Fachin anunciou a tutela judicial das eleições. O presidente do Supremo Tribunal Federal (STF) disse, nesta quarta-feira (8), que o sistema de Justiça vai agir para impedir a infiltração do chamado crime organizado no processo eleitoral.
A declaração foi feita em São Paulo, na inauguração das Varas Especializadas em Crime Organizado do Tribunal de Justiça do Estado. Fachin afirmou que “todo o sistema de Justiça vai estar atento” para impedir a ação do crime organizado nas eleições e garantir o que chamou de “exercício verdadeiro de soberania popular”.
É conversa fiada. O ministro está apresentando uma desculpa para o Judiciário se meter ainda mais na disputa eleitoral.
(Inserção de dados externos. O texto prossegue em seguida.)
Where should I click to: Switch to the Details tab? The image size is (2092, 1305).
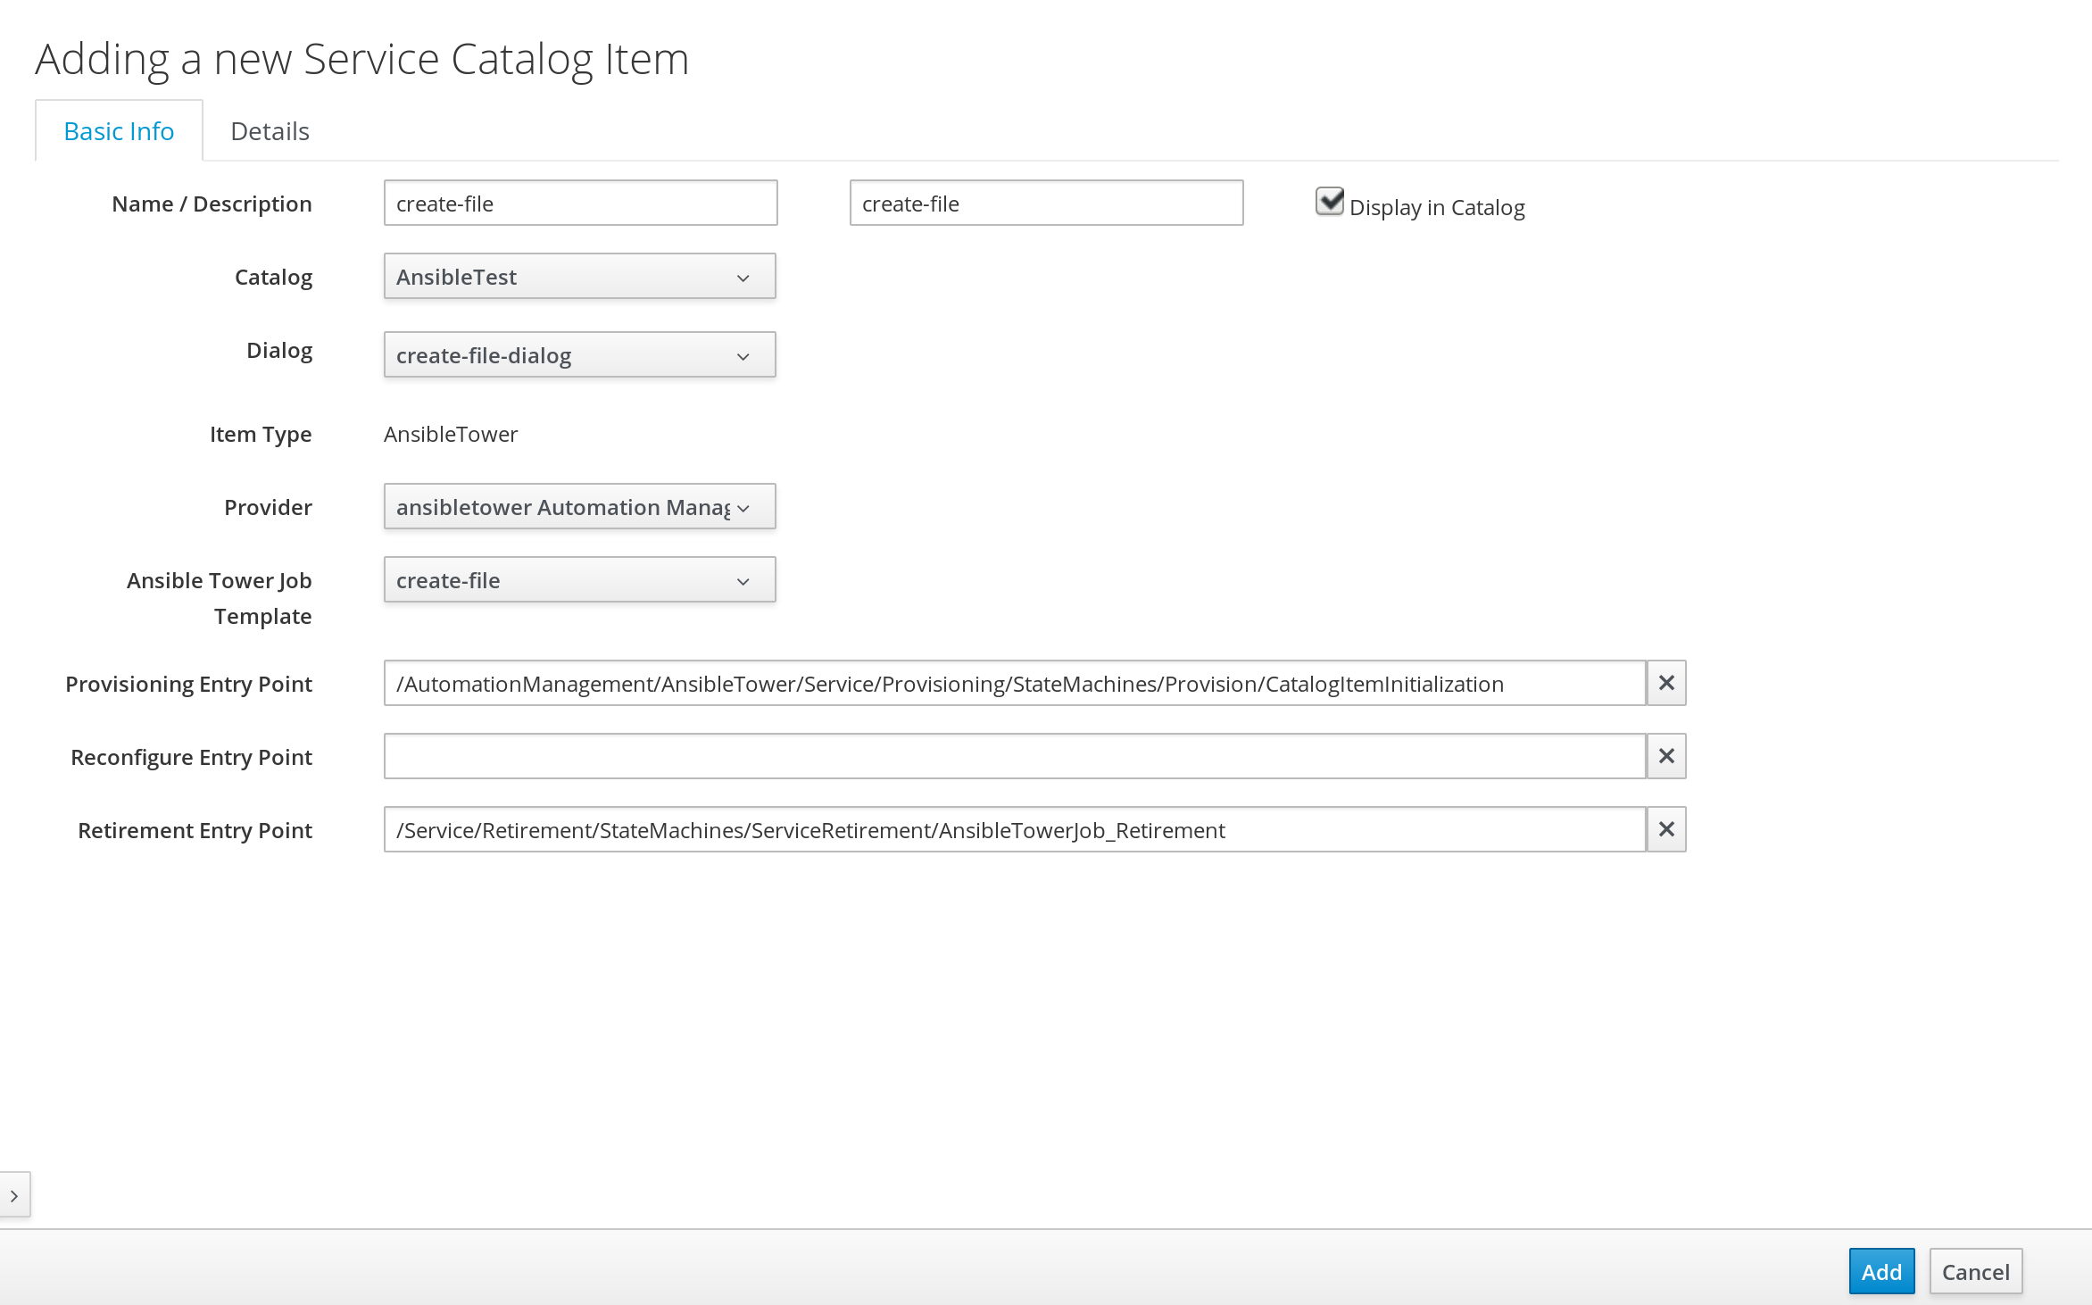pyautogui.click(x=270, y=131)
Facção por facção, as eleições brasileiras sempre estiveram cheias delas. As principais não estão nos morros, nem nas periferias. Estão nos bancos, nos grandes grupos empresariais, no latifúndio, nos partidos da direita, nas polícias, nos tribunais e nos grandes jornais.
Essas facções mandam nas eleições há muito tempo. Financiam campanha. Compram apoio. Controlam propaganda. Impõem candidatos. Derrubam adversários. Fazem pressão sobre governos. Usam juiz, promotor, delegado e jornalista para tirar da frente quem atrapalha.
Foi assim na Lava Jato. Foi assim quando Lula foi preso para não disputar a eleição de 2018. Foi assim em todas as grandes operações políticas do Judiciário nos últimos anos. Primeiro aparece uma acusação. Depois vem a investigação. Depois a imprensa burguesa faz a campanha. Por fim, o tribunal decide o que a população pode ou não votar.
Fachin conhece esse mecanismo. Ele não está falando de fora. Está dentro dele.
Quando o presidente do STF diz que a Justiça vai impedir a infiltração do crime organizado, está dizendo que os tribunais vão vigiar partidos, campanhas e candidatos. O critério será definido pelos próprios juízes. E a história mostra contra quem esse tipo de arma costuma ser usada.
Não será contra os banqueiros. Não será contra os monopólios que compram deputado. Não será contra os empresários que financiam campanhas milionárias. Não será contra os latifundiários que controlam cidades inteiras. Será contra os setores que o regime considerar perigosos.
A acusação de crime organizado virou uma arma política na América Latina. Os Estados Unidos acusam a Venezuela de ligação com o narcotráfico. Cuba é tratada como ameaça permanente. Na Bolívia, a direita usa esse tipo de acusação contra a rebelião popular. Na Colômbia, a esquerda é associada ao crime há décadas para justificar perseguição, repressão e intervenção.
O objetivo é sempre o mesmo: colocar a polícia, os promotores, os juízes e os serviços de inteligência contra a esquerda e contra os governos que entram em choque com o imperialismo. A acusação pode mudar. O método continua o mesmo.
Fachin também falou das bets. Defendeu uma “regulação financeira” e disse que o tema envolve crime organizado, transações internacionais, criptoativos, Banco Central, Comissão de Valores Mobiliários e Supremo Tribunal Federal.
O que Fachin tem a ver com isso? Nada. Apostas, bancos, empresas e operações financeiras são assunto do governo e do Congresso. O presidente do STF não foi eleito para dirigir a política econômica do País.
Mas ele fala como se fosse. Fala de eleição. Fala de segurança pública. Fala de apostas. Fala de sistema financeiro. Fala de política internacional. Cada assunto vira motivo para aumentar a autoridade do Supremo.
No caso das bets, a intervenção também favorece os bancos. O setor movimenta dinheiro fora dos canais tradicionais do sistema financeiro. Ao pedir mais controle do Banco Central e dos órgãos financeiros, Fachin se coloca do lado dos grandes banqueiros.
O problema é esse. O STF se tornou um poder político sem voto. Seus ministros decidem sobre eleições, partidos, redes sociais, empresas, polícia, governo e Congresso. Agora querem usar o crime organizado para entrar ainda mais fundo no processo eleitoral.
A população não precisa de ministros vigiando a eleição. Precisa poder votar sem a tutela dos tribunais. Quem deve decidir o destino político do País é o povo, não um punhado de juízes que se comporta como governo sem ter recebido um voto.